[Saved data entries]
BEGIN
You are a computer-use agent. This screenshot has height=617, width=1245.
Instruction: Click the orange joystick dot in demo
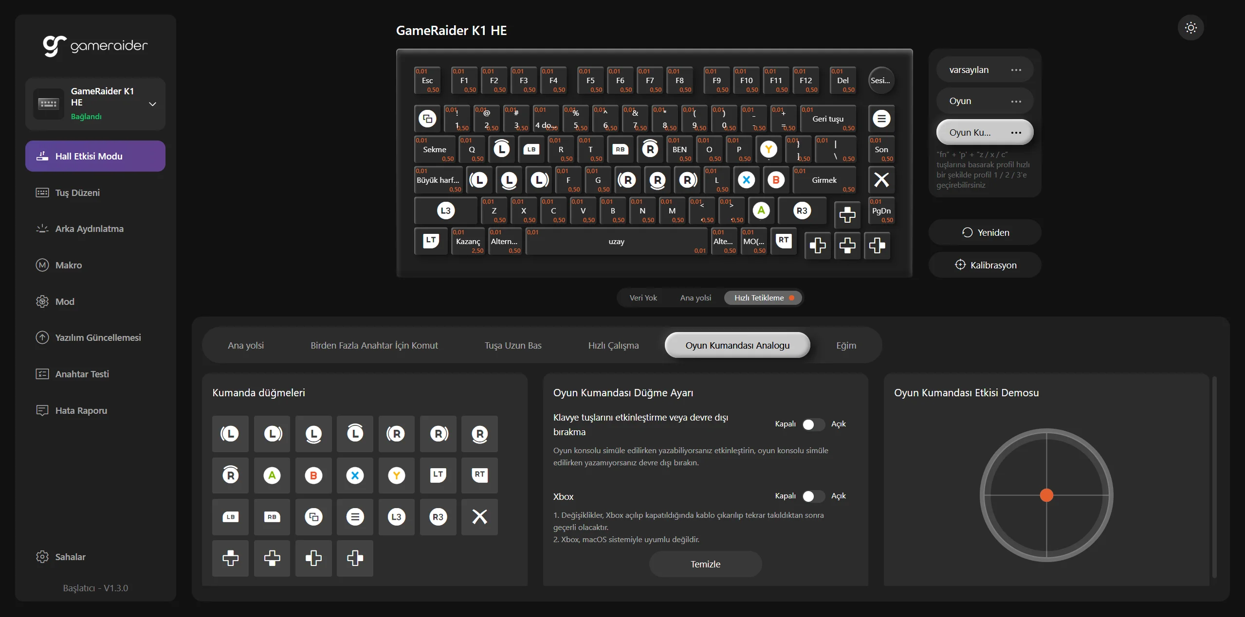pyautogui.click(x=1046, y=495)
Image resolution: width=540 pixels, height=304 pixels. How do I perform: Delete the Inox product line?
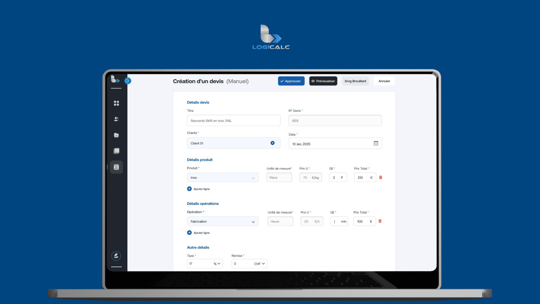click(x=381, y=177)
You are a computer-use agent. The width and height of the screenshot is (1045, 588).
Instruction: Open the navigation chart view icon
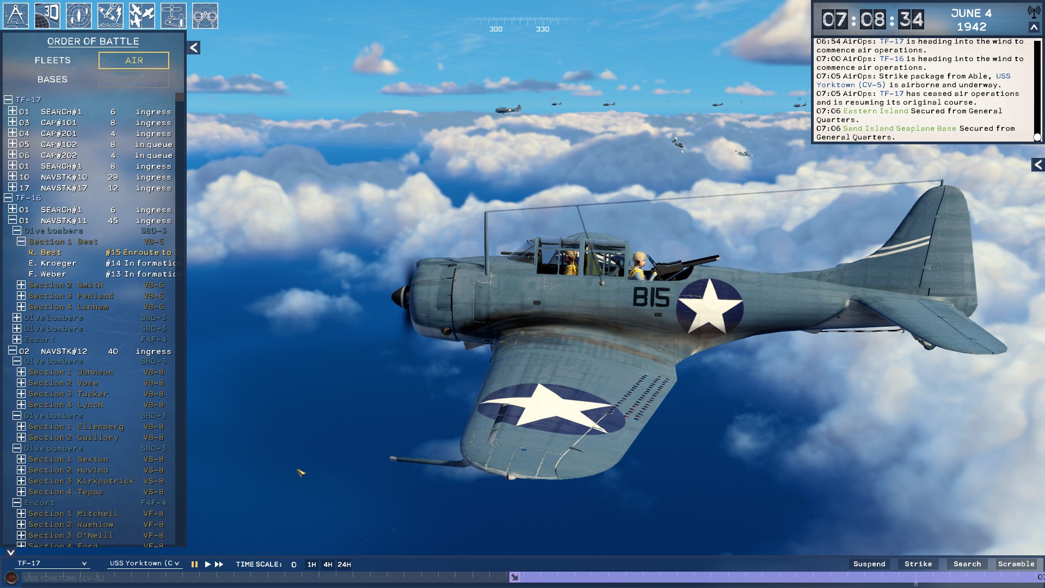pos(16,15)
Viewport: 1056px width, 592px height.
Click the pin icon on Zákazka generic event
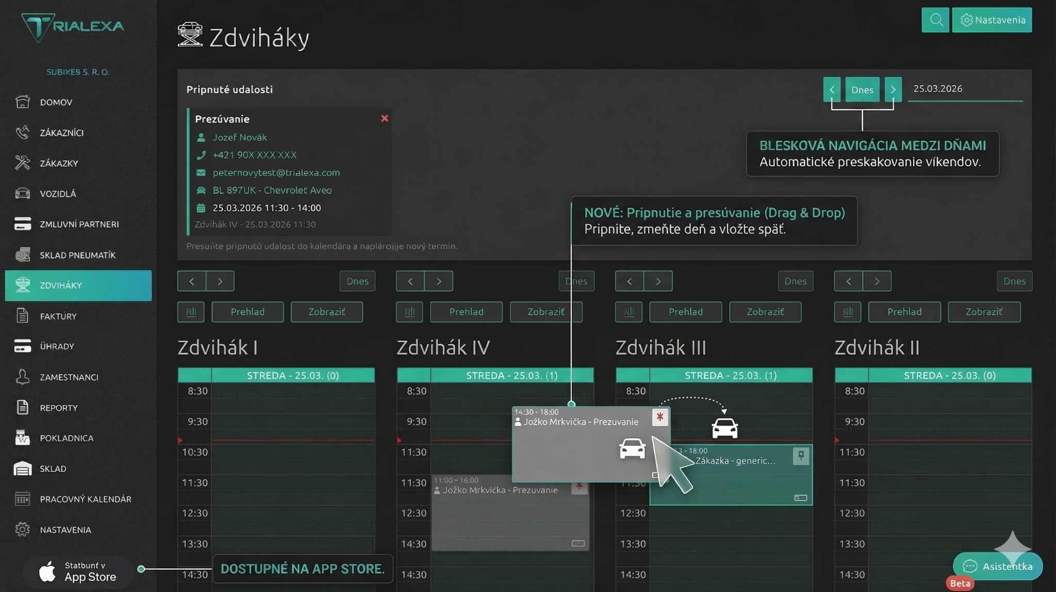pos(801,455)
END
Work to be completed —
Your copy should begin at the line containing "Instruction: Click the" and end at the last line of the data above, matching each line exactly and holding no pictures.

Exercise result —
Instruction: Click the orange joystick dot in demo
pyautogui.click(x=1046, y=495)
Image resolution: width=540 pixels, height=304 pixels. How do I perform: Delete the Inox product line?
click(x=381, y=177)
You are a computer-use agent. The width and height of the screenshot is (1045, 588).
Instruction: Open the navigation chart view icon
pos(16,15)
Viewport: 1056px width, 592px height.
Click the pin icon on Zákazka generic event
pos(801,455)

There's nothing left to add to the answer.